I completely agree with that statement by the Attorney-General. That statement is government policy and it was a government promise; there was a cabinet decision.

At the Senate committee inquiry into this legislation, it was made clear by the department that the reason the government wanted to get all this through before the end of the year, not just the free trade agreement measures, was that they wanted to get through all the reform measures to the Copyright Act in one package. I can understand that. As long as you get it right, it is efficient—do the lot once, get it all out of the way and then people can get on with it. So why is that one very simple, very discrete measure, which was announced at the same time—it was a cabinet decision—and which was clearly justifiable on the evidence, not in this reform package? If it is not in this reform package then I would suggest that there is a very strong risk that it will not be implemented before the next election—and what will happen after the next election nobody knows. So this is the key opportunity to ensure the government implements its promise, its commitment and its cabinet decision. The Democrats will be moving an amendment to keep the government honest with regard to their announcement back on 14 May of this year.

There is no reason for this exception to exist. The exception discriminates against and economically harms artists and performers, in particular, as well as record companies, to the benefit of that section of commercial radio which plays music. There is no reason that they should be the sole exception. In Australia, users of copyright material pay fees or rates set by agreement with copyright owners or, if there cannot be any agreement, with the Copyright Tribunal on a fair market basis as determined by the tribunal without any statutory restrictions. The only exception is the broadcast licence fee for commercial radio stations, where they only have to pay up to one per cent of their overall revenue. That is completely unjust. Whatever circumstances may have existed back in 1968 to justify it, they do not exist now. It is a profitable industry, particularly given—as was, once again, clearly stated in evidence before the Senate committee inquiry—that other changes in this area, particularly to do with fair use, are likely to lead to a drop in revenue at least in an immediate sense for performers and artists.

So we are making changes that will reduce their income in one area. This would clearly balance that out. It is a cap on income, a key revenue stream for performers, particularly non-composers. I might have a bit of a bias here, having been a drummer myself in a previous life. Drummers tend not to get the songwriting credits, which is a complete injustice but that is the way of the world. That revenue stream for non-songwriting performers is critical, yet there is a price cap on what they can earn. There is no other area in copyright or anywhere else where there is that cap put on what people can earn. I cannot see why this is not put forward. There was no reason given at the Senate committee hearings as to why it was not put forward, other than the government has decided not to proceed with it now. I do not think that is justified, frankly. If there is any time to put this in, it is now, and I will seek to do that on behalf of the Democrats when we get to the committee stage of the debate.

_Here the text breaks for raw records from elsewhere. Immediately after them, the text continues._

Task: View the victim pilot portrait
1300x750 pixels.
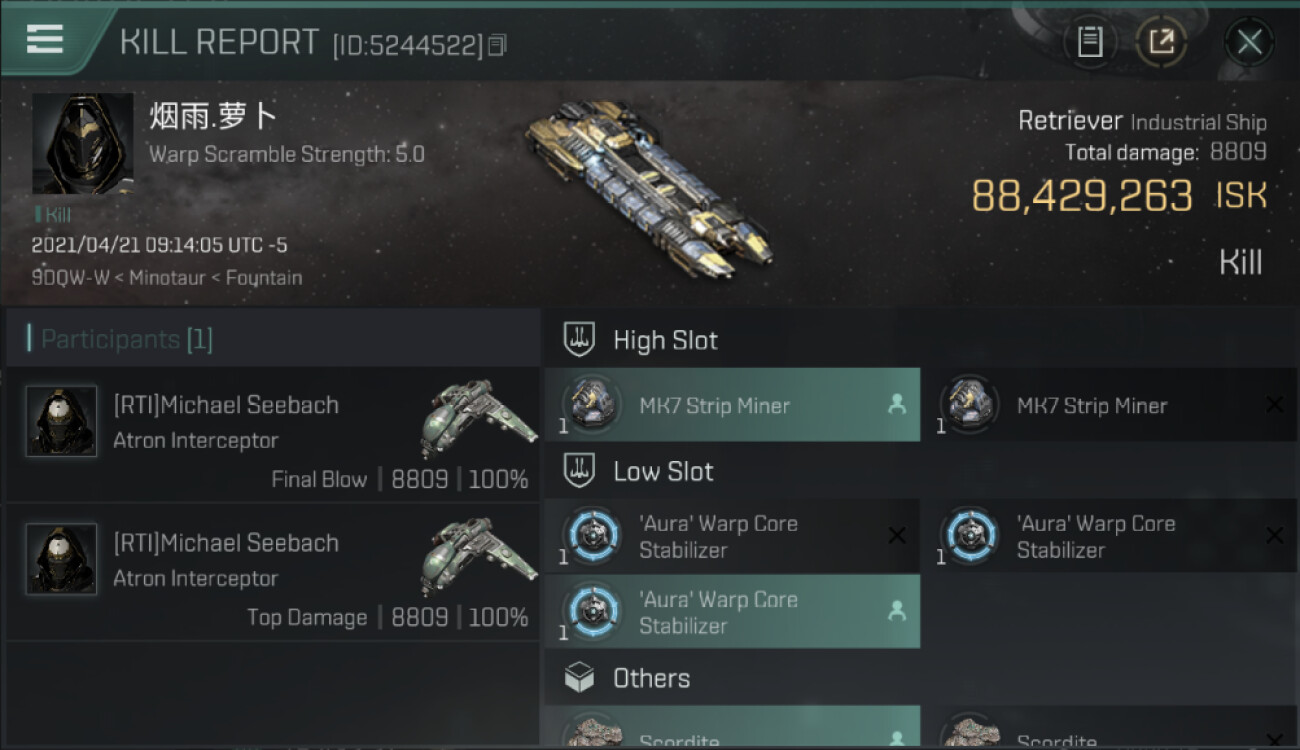Action: [83, 144]
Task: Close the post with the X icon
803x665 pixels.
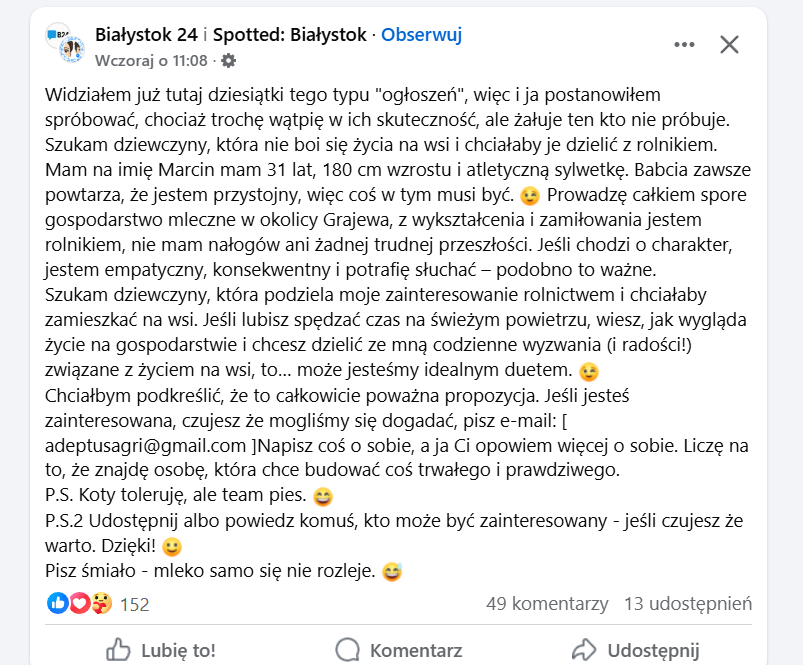Action: 730,44
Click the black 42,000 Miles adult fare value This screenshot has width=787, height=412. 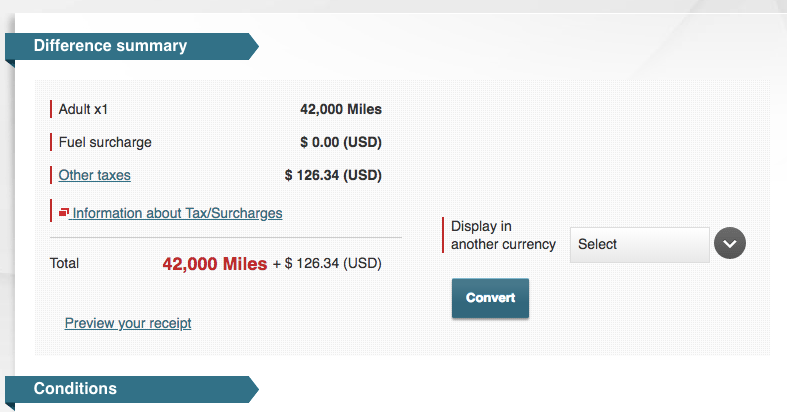click(340, 109)
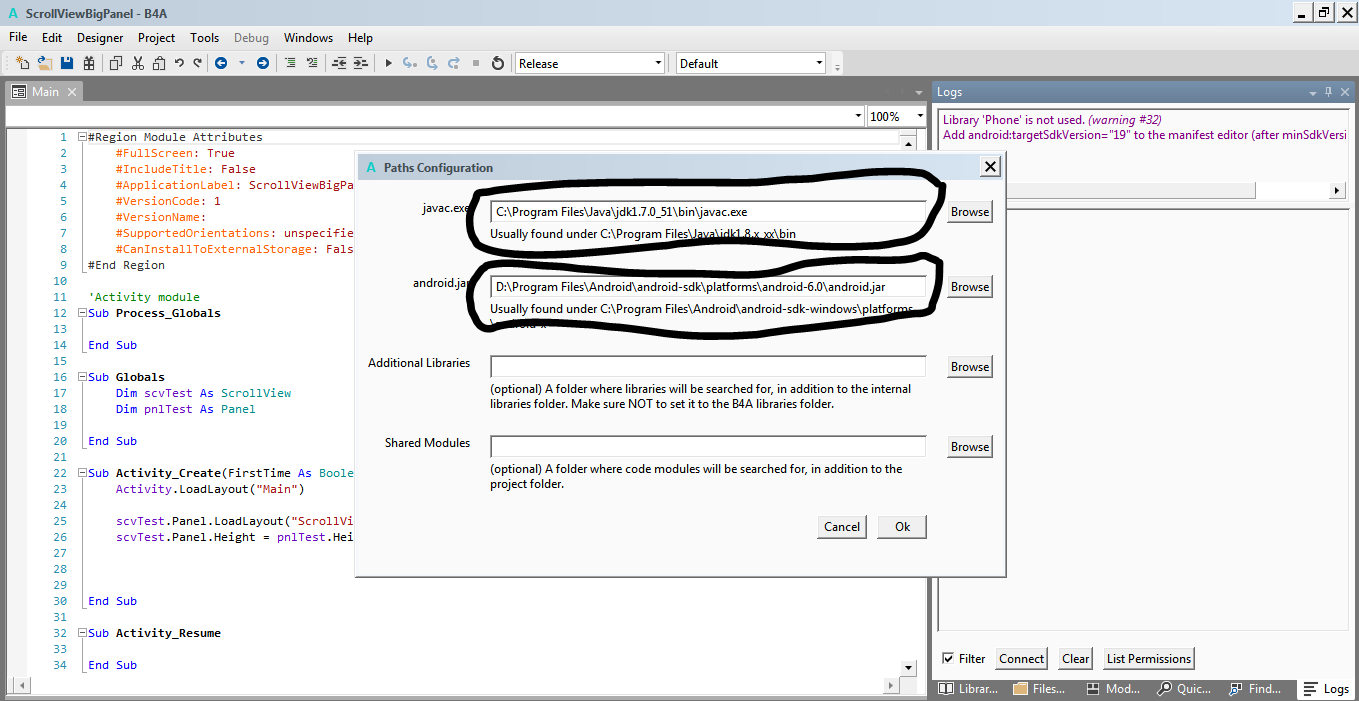
Task: Click the Restart circular arrow toolbar icon
Action: [x=498, y=63]
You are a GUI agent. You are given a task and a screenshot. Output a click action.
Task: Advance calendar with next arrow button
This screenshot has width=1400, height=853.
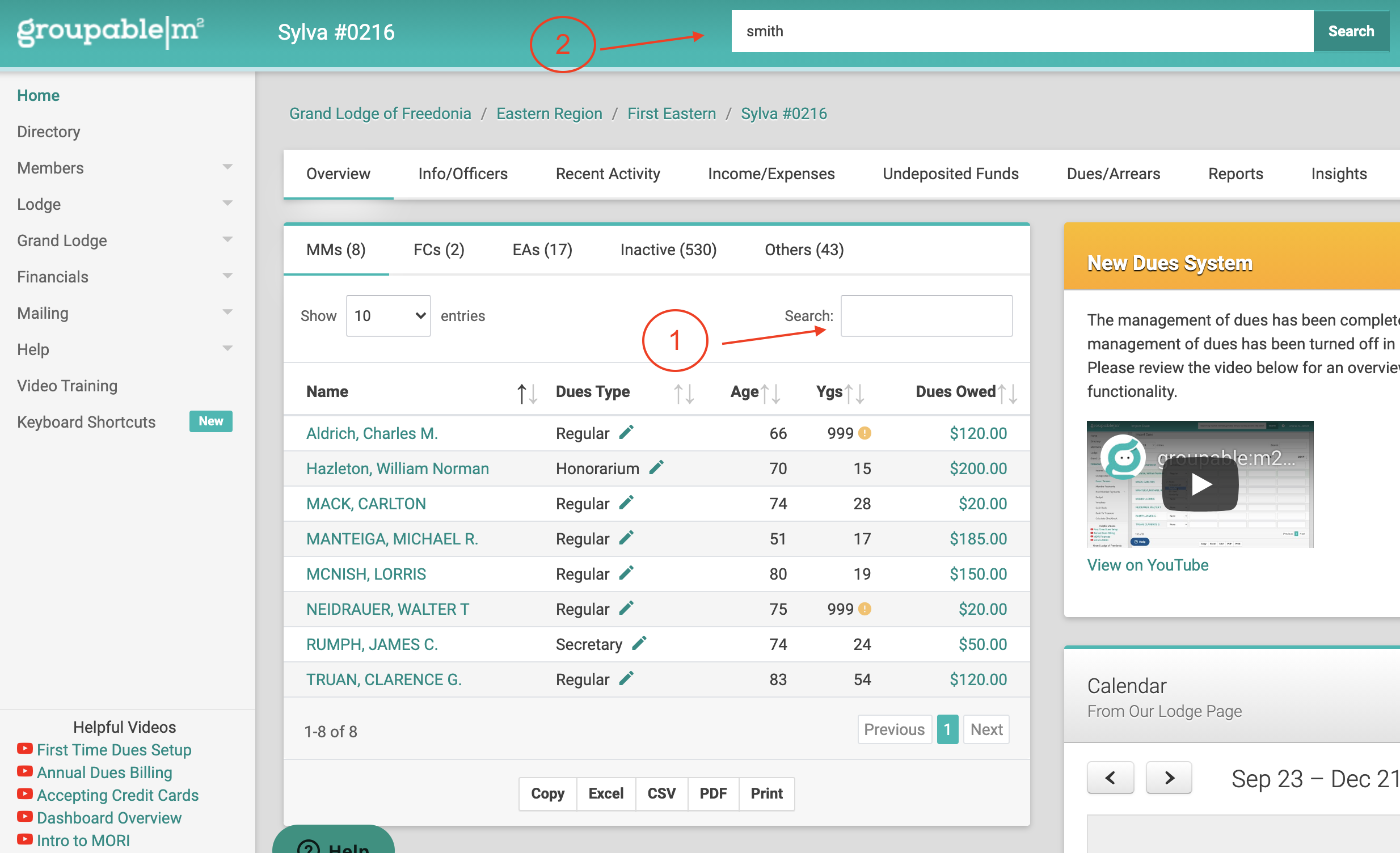[x=1169, y=778]
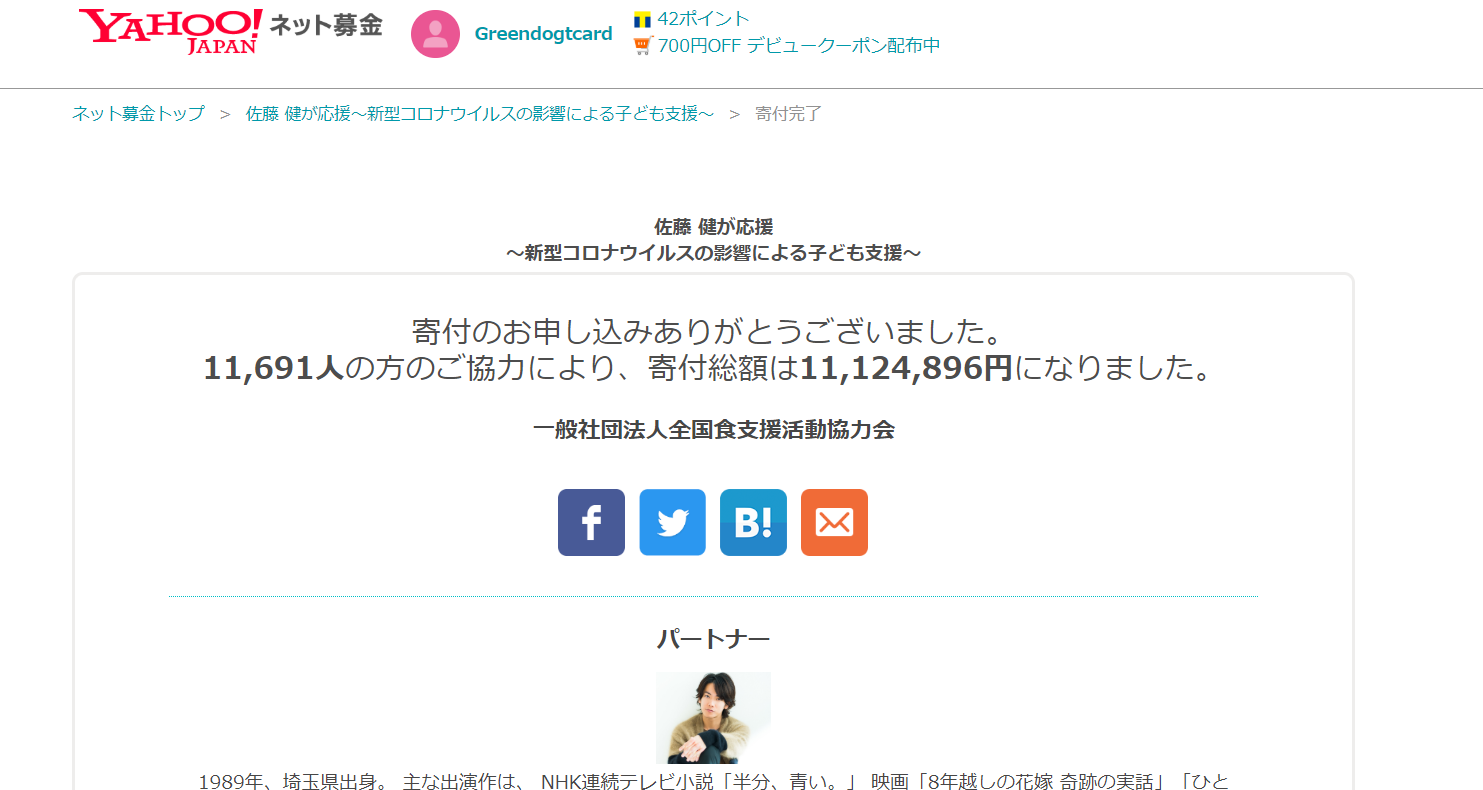The height and width of the screenshot is (790, 1483).
Task: Share by orange email envelope icon
Action: (x=834, y=522)
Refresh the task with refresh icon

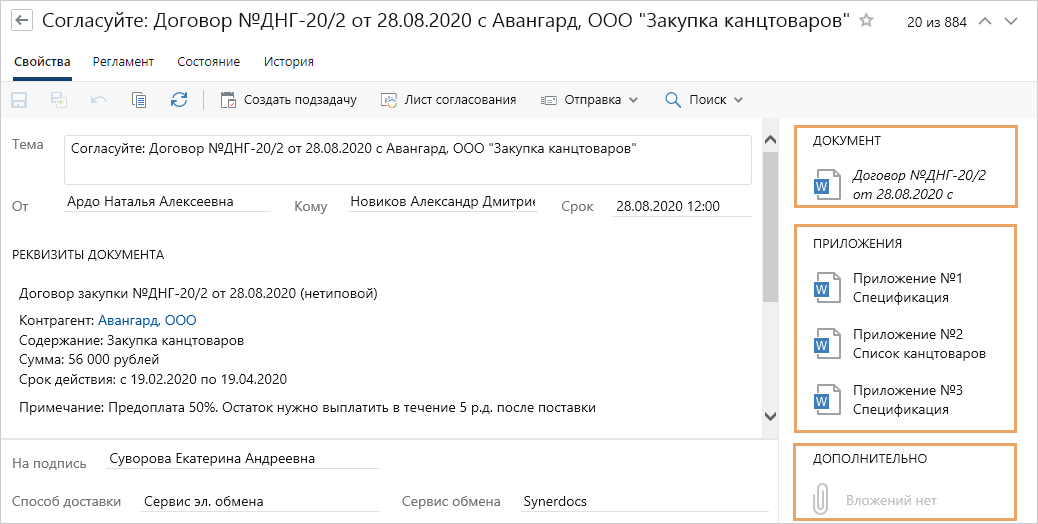[179, 99]
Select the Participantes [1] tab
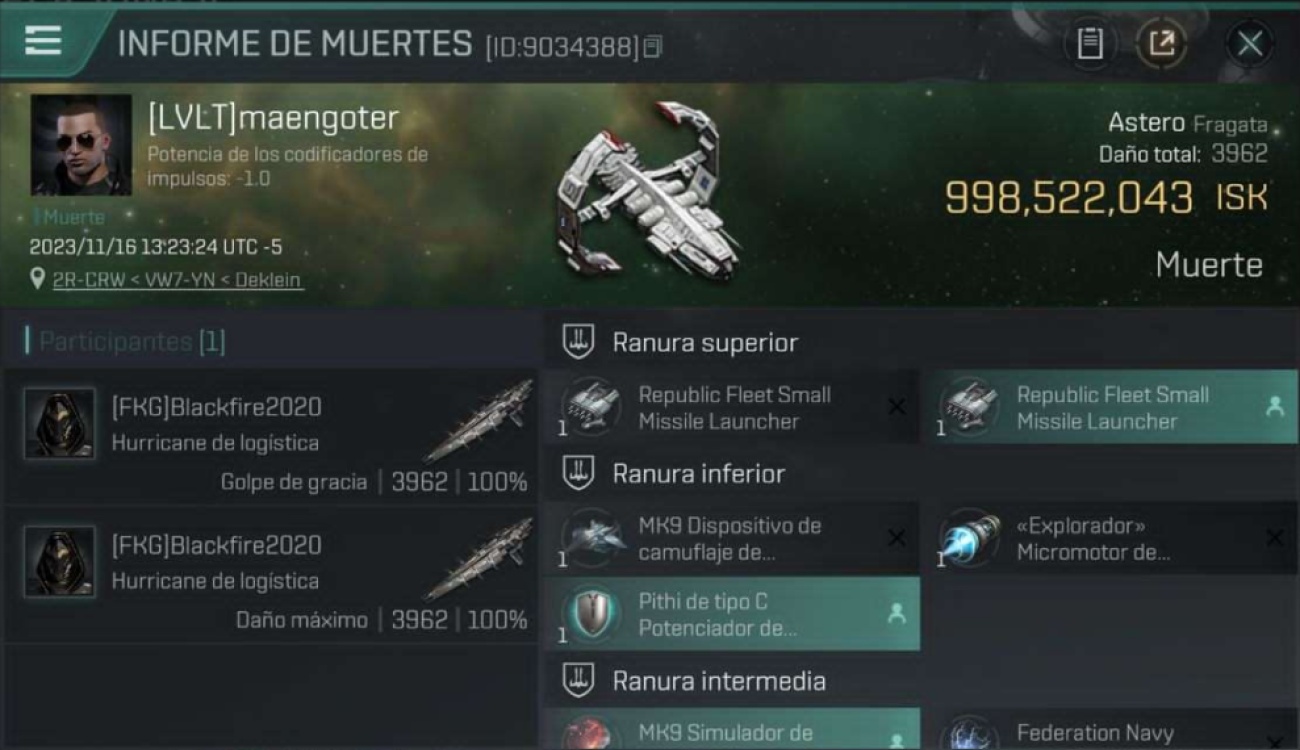 tap(130, 341)
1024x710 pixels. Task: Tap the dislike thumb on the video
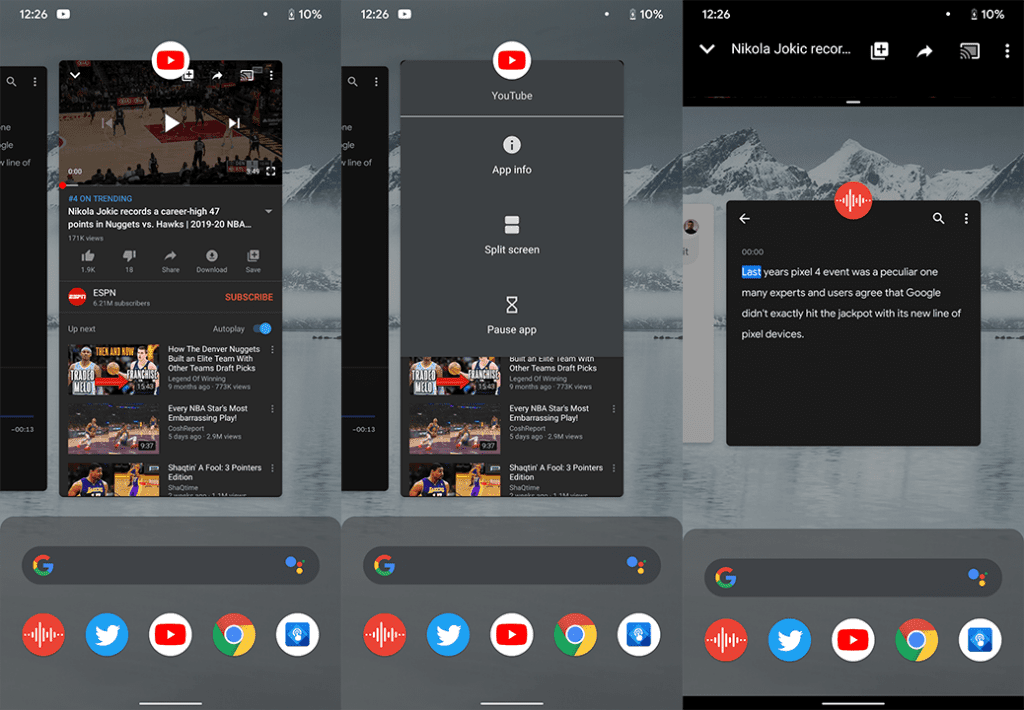click(x=129, y=258)
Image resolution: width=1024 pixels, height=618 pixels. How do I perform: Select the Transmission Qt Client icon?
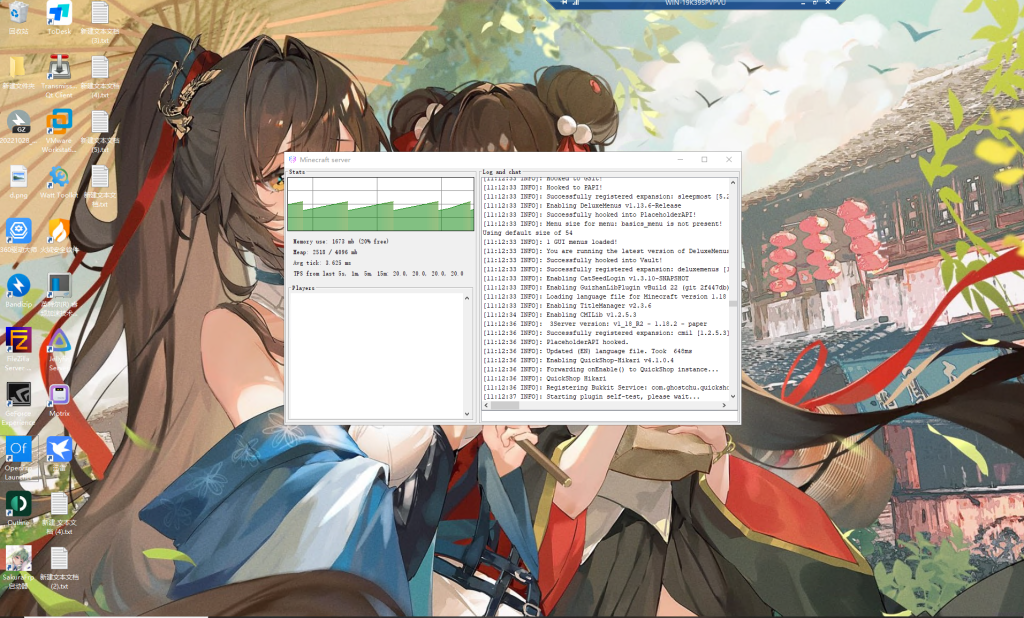(59, 70)
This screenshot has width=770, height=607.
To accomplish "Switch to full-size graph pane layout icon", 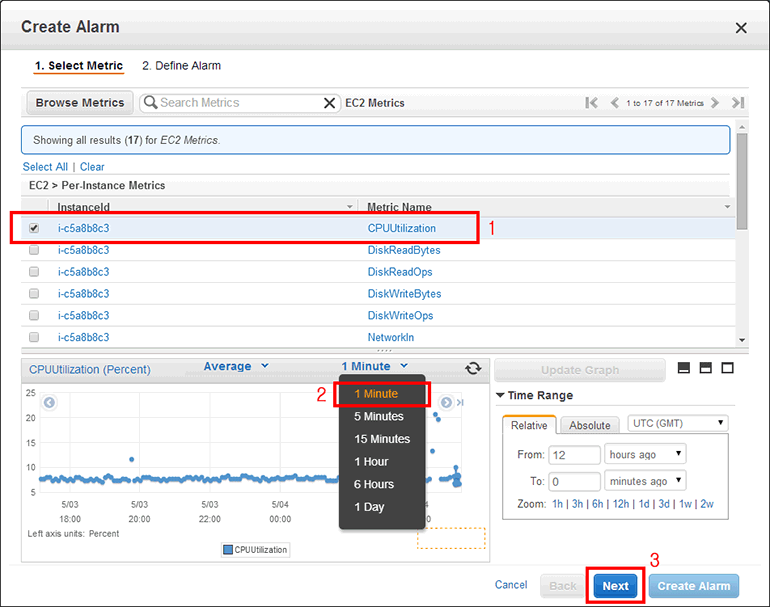I will (728, 368).
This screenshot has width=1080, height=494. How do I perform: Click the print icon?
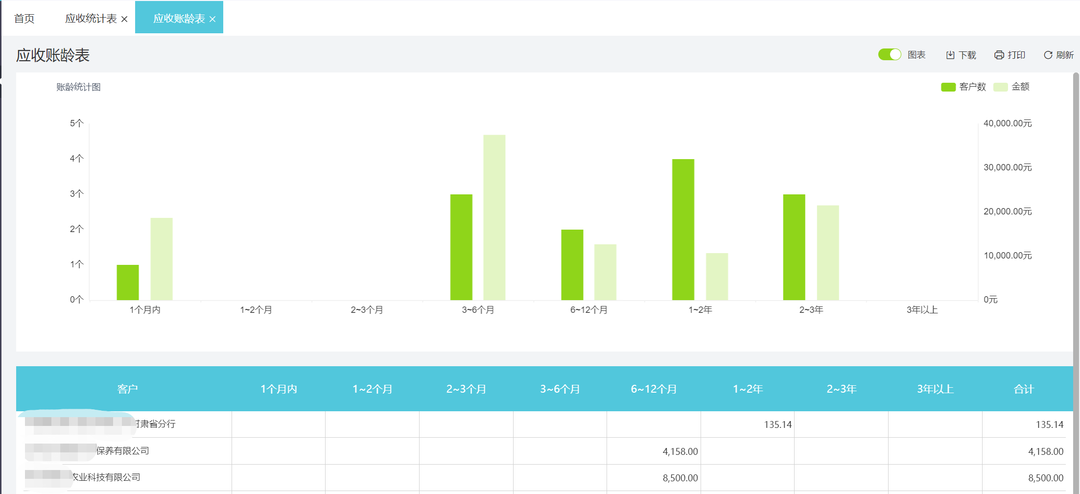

In conclusion, I do think this is very important law, because of its complexity. Unfortunately, it does not get the attention it deserves, although it does impact on a wide range of people across the Australian community. Everybody, pretty much, consumes or uses material that has copyright involved in some way, shape or form but usually we do so unknowingly. We want to make sure that there are no inadvertent breaches. But there are a lot of key, immediate stakeholders, revenue streams, incomes, profitability, business opportunities and business barriers that all need to be factored in as well, and we need to get it right. With the amendments that are in this bill, we have got a bit closer to getting it right, but I think it needs further scrutiny. I look forward to doing that in the committee stage of the debate.

Debate interrupted.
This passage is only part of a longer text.